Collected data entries
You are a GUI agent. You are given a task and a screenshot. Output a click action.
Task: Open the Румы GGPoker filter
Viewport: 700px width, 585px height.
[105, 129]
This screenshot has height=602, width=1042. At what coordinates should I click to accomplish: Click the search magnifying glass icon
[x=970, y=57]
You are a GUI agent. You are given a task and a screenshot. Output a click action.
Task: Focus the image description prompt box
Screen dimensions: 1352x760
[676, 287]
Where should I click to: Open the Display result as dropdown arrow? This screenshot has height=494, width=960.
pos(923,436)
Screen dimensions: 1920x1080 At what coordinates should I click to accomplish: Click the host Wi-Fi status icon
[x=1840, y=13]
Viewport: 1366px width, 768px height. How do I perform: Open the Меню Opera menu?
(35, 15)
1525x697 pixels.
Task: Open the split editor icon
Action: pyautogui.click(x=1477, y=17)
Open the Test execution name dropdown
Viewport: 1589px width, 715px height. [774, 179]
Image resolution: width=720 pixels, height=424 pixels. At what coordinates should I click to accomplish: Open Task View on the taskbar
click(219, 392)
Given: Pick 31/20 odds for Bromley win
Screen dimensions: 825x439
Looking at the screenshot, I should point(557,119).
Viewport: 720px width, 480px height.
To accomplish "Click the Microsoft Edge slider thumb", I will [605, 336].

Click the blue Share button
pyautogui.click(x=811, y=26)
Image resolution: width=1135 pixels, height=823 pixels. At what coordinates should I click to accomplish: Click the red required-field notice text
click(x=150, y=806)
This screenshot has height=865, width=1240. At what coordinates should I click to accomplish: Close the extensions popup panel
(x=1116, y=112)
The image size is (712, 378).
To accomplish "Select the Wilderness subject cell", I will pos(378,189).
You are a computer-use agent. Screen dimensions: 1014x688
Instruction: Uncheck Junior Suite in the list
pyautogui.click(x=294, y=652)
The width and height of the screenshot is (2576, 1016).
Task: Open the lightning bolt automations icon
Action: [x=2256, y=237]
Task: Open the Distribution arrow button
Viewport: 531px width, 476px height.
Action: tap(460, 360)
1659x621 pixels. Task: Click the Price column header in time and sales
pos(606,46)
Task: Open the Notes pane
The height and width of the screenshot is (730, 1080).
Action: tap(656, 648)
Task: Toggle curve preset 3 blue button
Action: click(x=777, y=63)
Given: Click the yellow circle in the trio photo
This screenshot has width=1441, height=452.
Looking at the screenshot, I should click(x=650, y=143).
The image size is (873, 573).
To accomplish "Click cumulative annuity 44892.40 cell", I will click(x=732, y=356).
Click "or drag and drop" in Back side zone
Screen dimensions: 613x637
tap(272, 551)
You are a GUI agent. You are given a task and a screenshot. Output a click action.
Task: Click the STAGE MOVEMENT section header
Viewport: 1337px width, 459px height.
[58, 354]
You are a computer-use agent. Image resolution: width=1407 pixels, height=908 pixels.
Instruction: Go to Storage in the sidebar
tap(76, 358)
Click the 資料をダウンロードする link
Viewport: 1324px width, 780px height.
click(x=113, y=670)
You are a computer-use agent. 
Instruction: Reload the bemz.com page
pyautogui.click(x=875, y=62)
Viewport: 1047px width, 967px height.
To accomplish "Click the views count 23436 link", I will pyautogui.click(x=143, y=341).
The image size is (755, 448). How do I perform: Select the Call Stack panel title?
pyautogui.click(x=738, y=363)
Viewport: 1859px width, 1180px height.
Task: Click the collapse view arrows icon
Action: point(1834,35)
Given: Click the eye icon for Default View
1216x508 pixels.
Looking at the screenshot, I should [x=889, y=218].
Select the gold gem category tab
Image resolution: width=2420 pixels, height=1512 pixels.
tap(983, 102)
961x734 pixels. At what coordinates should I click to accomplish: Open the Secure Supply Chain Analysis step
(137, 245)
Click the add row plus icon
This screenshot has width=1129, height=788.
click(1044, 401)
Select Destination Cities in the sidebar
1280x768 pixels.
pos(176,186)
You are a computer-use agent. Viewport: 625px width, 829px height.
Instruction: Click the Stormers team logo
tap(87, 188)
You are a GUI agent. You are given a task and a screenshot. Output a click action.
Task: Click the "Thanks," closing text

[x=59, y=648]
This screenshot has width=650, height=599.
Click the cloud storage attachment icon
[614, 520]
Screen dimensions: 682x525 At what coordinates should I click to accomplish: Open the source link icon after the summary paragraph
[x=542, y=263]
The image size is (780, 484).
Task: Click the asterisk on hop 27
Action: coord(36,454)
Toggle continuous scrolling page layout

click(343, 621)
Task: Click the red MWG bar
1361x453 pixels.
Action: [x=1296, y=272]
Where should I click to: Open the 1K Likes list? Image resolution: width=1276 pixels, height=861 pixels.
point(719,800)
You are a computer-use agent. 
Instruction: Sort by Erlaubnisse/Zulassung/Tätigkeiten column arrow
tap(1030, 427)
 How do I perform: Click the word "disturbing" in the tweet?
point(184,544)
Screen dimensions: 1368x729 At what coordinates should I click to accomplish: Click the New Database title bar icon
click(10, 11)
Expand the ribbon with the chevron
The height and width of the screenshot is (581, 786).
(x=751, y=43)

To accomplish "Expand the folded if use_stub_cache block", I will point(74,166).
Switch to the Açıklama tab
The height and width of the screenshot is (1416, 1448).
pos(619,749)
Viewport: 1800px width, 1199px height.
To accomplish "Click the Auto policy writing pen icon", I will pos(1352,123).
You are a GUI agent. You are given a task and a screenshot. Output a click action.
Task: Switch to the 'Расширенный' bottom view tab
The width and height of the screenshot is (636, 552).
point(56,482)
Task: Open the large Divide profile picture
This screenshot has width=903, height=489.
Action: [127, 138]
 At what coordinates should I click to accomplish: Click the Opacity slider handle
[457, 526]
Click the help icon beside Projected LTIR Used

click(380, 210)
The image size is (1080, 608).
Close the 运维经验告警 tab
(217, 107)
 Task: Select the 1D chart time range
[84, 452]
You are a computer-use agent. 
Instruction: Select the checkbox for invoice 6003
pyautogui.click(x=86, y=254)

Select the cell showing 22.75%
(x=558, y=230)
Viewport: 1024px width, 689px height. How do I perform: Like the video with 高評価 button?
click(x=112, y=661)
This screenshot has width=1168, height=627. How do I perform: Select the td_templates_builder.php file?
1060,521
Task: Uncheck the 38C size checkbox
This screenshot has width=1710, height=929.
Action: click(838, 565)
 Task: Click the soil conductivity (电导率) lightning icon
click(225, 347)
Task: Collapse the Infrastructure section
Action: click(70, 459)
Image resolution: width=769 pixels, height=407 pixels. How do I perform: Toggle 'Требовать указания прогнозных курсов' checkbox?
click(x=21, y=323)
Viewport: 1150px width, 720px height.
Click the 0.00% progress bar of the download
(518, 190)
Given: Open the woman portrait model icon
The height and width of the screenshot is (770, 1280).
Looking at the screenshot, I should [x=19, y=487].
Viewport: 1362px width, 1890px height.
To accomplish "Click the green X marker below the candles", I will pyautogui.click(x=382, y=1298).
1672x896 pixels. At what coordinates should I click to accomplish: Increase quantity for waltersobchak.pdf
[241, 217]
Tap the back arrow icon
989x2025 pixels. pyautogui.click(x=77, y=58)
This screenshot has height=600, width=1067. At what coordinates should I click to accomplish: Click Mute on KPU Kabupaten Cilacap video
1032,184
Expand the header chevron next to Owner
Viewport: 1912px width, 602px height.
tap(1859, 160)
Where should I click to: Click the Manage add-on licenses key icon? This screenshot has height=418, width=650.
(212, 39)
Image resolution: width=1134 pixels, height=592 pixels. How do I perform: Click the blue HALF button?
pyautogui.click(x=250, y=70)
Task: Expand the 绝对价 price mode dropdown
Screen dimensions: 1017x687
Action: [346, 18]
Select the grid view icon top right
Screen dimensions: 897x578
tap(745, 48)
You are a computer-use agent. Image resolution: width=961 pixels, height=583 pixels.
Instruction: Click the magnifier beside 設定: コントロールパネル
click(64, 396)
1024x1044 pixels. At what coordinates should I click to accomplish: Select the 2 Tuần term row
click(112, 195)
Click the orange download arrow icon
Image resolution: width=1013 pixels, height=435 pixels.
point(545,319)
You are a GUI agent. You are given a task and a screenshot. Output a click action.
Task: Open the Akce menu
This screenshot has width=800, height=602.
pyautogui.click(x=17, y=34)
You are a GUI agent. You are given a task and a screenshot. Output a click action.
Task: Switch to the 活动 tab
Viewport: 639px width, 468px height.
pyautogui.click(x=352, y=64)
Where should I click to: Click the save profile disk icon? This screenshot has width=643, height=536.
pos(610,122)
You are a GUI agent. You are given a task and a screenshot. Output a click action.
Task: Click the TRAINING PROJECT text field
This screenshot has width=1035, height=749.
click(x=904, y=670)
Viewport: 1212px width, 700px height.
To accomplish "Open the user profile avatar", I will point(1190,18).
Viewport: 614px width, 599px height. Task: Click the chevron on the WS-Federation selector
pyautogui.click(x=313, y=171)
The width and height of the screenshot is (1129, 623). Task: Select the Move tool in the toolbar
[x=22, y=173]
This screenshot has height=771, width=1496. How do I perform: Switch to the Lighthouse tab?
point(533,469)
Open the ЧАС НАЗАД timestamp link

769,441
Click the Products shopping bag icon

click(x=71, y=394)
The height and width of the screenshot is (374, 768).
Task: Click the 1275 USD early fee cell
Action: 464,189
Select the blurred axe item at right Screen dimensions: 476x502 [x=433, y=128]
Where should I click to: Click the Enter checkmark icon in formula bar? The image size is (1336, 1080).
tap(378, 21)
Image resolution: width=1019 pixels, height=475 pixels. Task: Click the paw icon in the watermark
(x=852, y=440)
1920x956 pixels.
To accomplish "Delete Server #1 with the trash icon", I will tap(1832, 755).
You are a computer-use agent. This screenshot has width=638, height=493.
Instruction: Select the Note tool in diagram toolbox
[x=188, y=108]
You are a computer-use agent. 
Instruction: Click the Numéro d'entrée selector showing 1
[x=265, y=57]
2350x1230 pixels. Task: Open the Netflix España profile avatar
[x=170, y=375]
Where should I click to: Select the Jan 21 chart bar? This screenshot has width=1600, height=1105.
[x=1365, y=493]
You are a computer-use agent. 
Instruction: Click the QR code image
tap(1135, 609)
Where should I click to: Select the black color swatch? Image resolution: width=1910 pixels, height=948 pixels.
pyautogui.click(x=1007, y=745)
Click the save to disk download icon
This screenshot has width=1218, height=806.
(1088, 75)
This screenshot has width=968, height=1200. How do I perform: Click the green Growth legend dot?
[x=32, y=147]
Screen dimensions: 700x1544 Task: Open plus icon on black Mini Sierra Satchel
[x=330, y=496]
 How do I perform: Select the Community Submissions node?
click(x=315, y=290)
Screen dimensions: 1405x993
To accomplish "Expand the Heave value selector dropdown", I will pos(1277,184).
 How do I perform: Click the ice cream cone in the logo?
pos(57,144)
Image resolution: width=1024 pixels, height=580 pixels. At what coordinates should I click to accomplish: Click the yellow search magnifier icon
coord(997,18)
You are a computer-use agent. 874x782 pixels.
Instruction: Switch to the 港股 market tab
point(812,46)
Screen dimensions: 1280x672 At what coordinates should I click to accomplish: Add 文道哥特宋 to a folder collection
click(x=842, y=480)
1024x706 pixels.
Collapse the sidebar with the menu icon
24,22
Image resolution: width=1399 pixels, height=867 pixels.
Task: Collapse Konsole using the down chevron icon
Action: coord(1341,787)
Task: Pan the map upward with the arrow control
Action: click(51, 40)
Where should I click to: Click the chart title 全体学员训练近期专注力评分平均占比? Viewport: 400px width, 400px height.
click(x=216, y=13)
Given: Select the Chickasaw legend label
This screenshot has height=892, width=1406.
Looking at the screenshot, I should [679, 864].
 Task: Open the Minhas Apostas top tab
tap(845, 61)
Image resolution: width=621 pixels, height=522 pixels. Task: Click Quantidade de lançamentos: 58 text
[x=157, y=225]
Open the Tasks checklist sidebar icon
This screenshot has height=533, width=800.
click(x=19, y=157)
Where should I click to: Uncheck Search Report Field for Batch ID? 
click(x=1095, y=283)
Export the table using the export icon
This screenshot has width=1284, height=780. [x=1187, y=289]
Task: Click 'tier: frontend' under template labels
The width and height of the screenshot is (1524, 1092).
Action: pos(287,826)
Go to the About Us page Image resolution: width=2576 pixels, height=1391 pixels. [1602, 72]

Task directions: Search the records for the word "will". Copy each line where it appears.

Finished task:
To accomplish "Click the Microsoft Edge slider thumb", I will [605, 336].
To accomplish "Select the Wilderness subject cell", I will pos(378,189).
To accomplish "Click cumulative annuity 44892.40 cell", I will click(x=732, y=356).
To accomplish "Click the views count 23436 link", I will pyautogui.click(x=143, y=341).
To accomplish "Expand the folded if use_stub_cache block", I will point(74,166).
To accomplish "Click the Auto policy writing pen icon", I will pos(1352,123).
To accomplish "Click the green X marker below the candles", I will pyautogui.click(x=382, y=1298).
To accomplish "Open the user profile avatar", I will point(1190,18).
To accomplish "Delete Server #1 with the trash icon", I will tap(1832, 755).
To accomplish "Expand the Heave value selector dropdown", I will pos(1277,184).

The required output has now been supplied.